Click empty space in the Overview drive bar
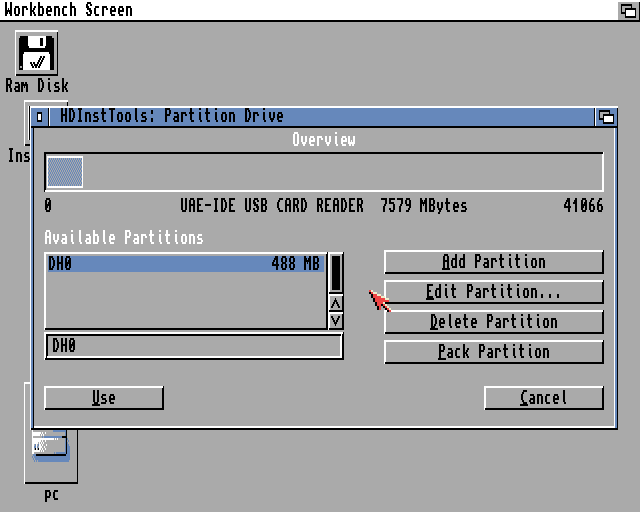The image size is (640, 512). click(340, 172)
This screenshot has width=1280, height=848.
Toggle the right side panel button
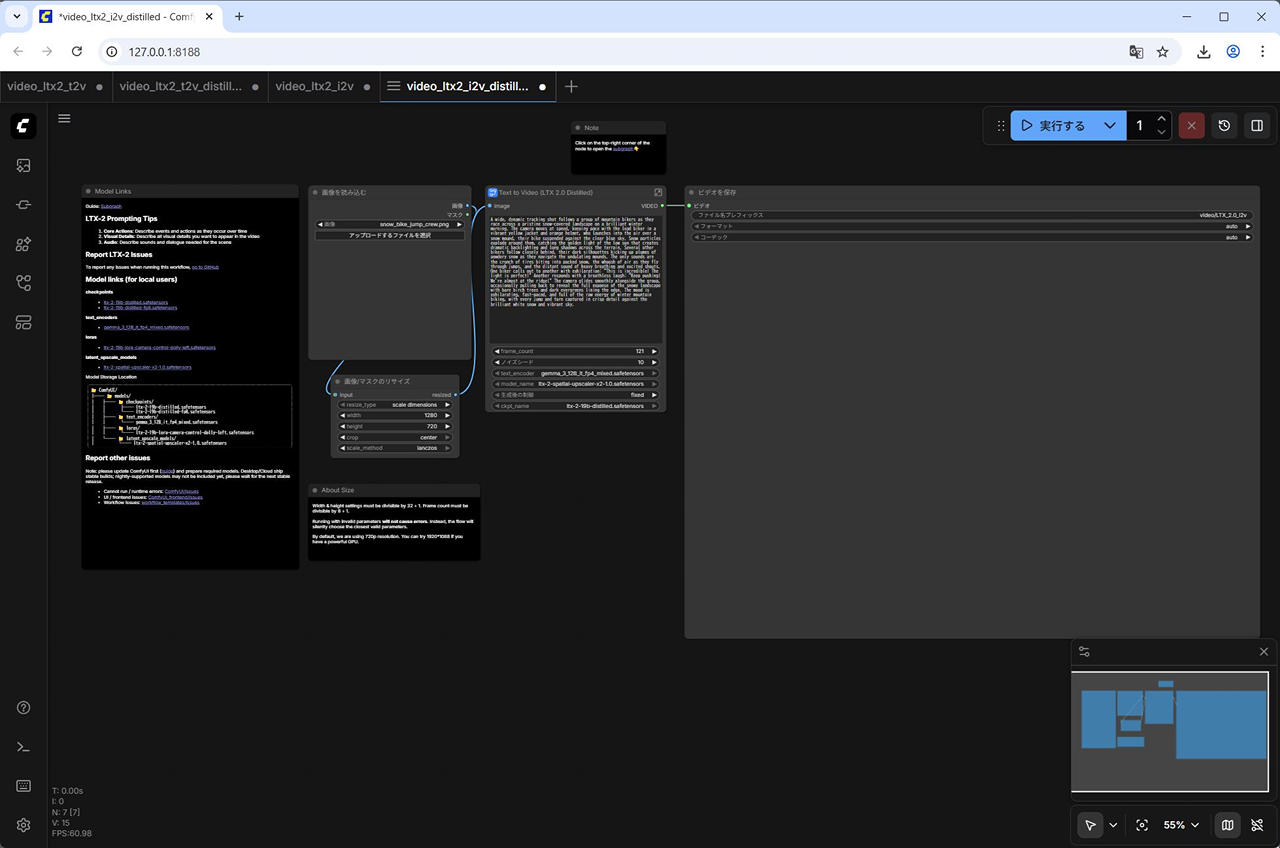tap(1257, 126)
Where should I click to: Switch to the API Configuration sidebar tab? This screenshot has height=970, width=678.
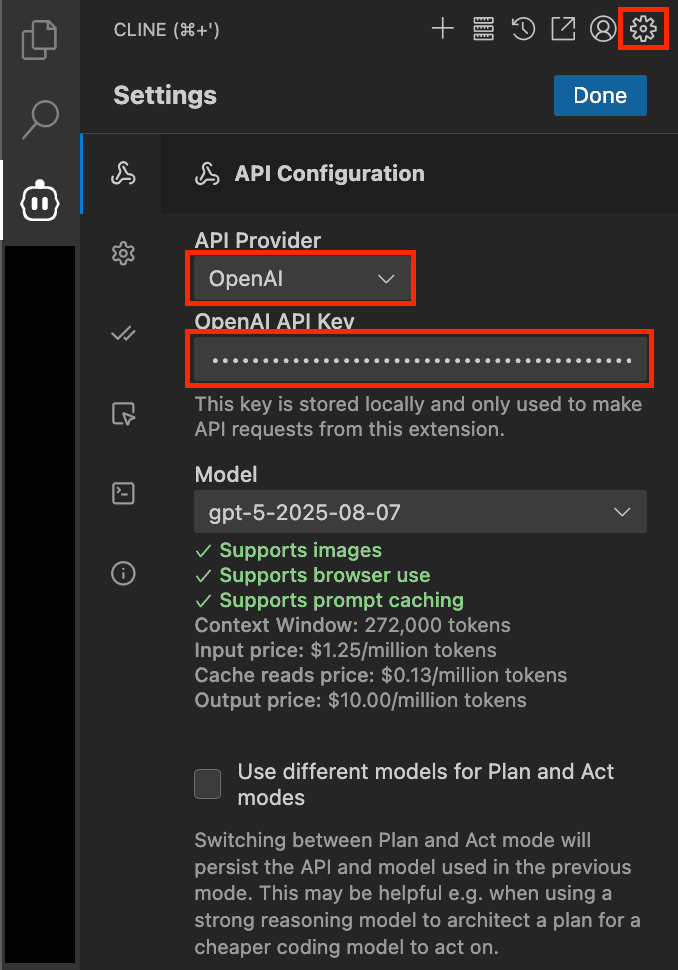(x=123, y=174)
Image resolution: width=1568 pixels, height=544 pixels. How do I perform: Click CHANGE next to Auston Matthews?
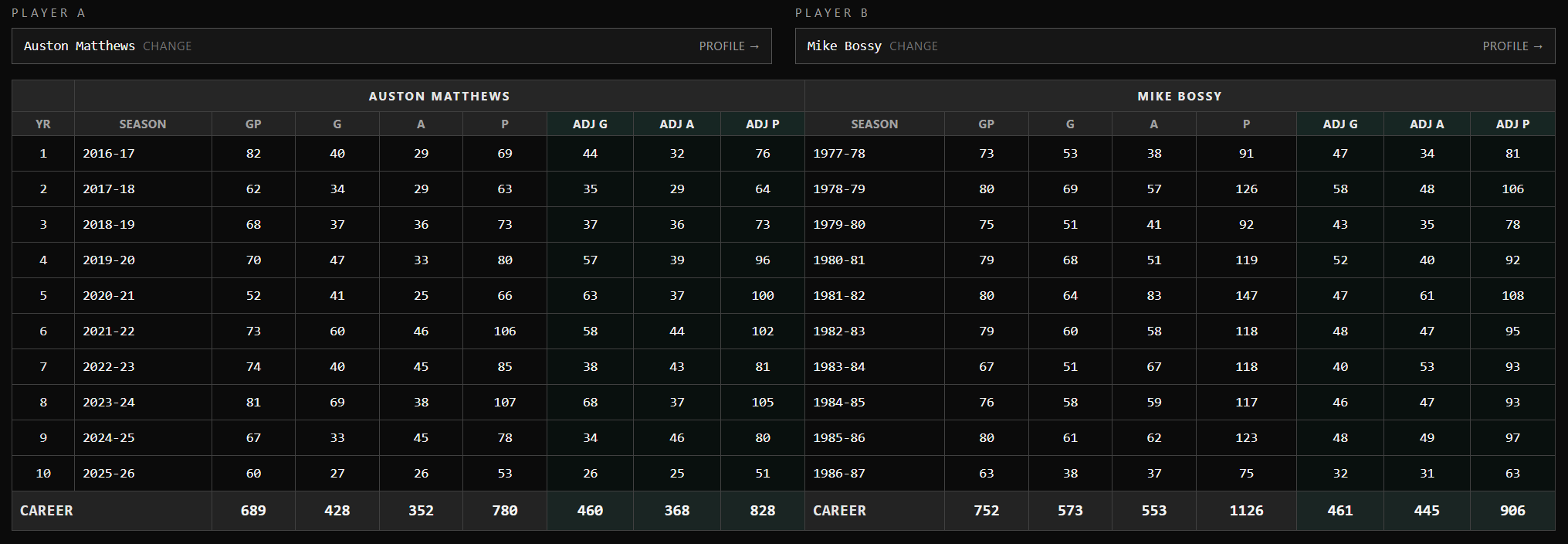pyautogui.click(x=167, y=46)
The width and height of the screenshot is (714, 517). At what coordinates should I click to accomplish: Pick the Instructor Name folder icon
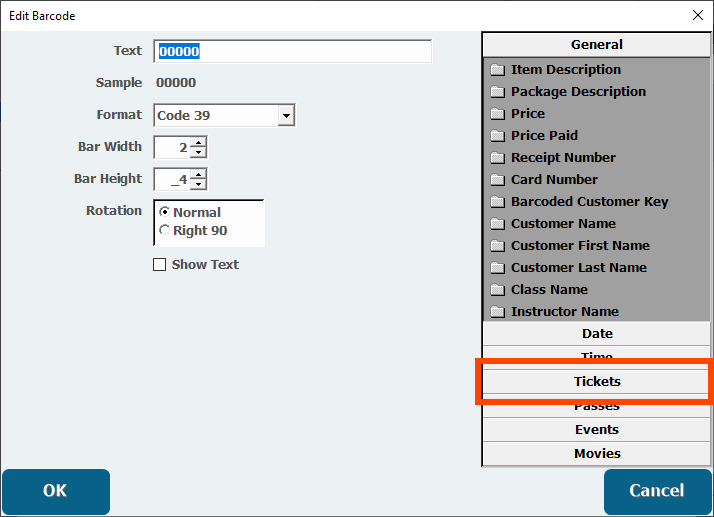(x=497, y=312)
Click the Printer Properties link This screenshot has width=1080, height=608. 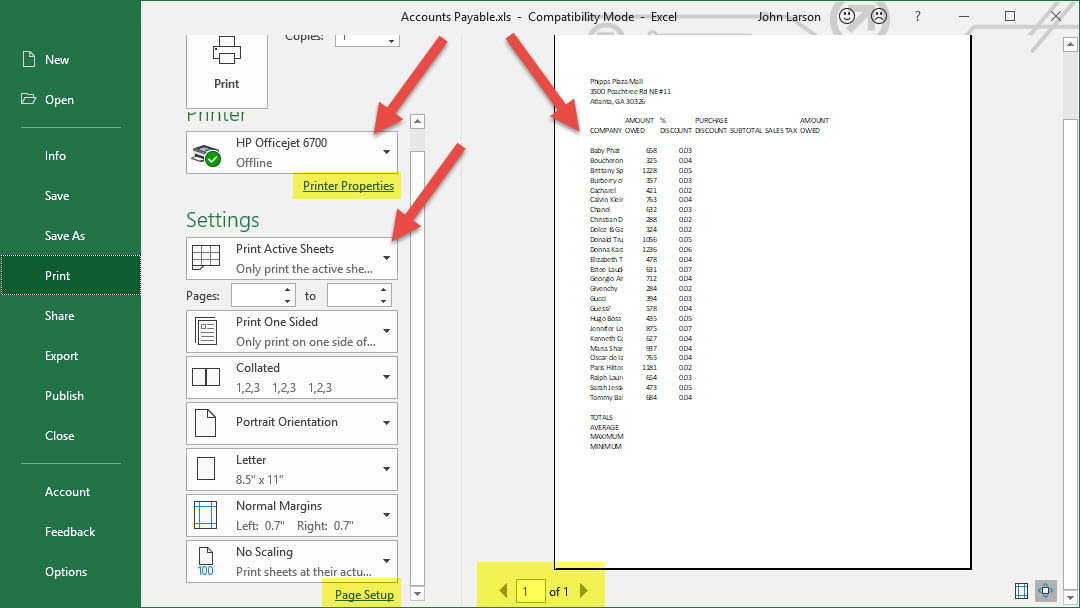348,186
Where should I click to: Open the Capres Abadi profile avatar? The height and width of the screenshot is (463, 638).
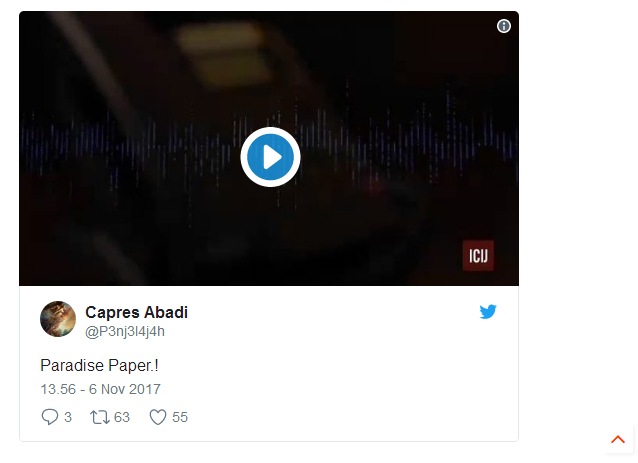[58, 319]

########################################

In your reply, please print exactly the lines from the one with "Where should I click to: Open" through the final line of the listing above, both included, and no pictures.

Where should I click to: Open the Capres Abadi profile avatar? The height and width of the screenshot is (463, 638).
[58, 319]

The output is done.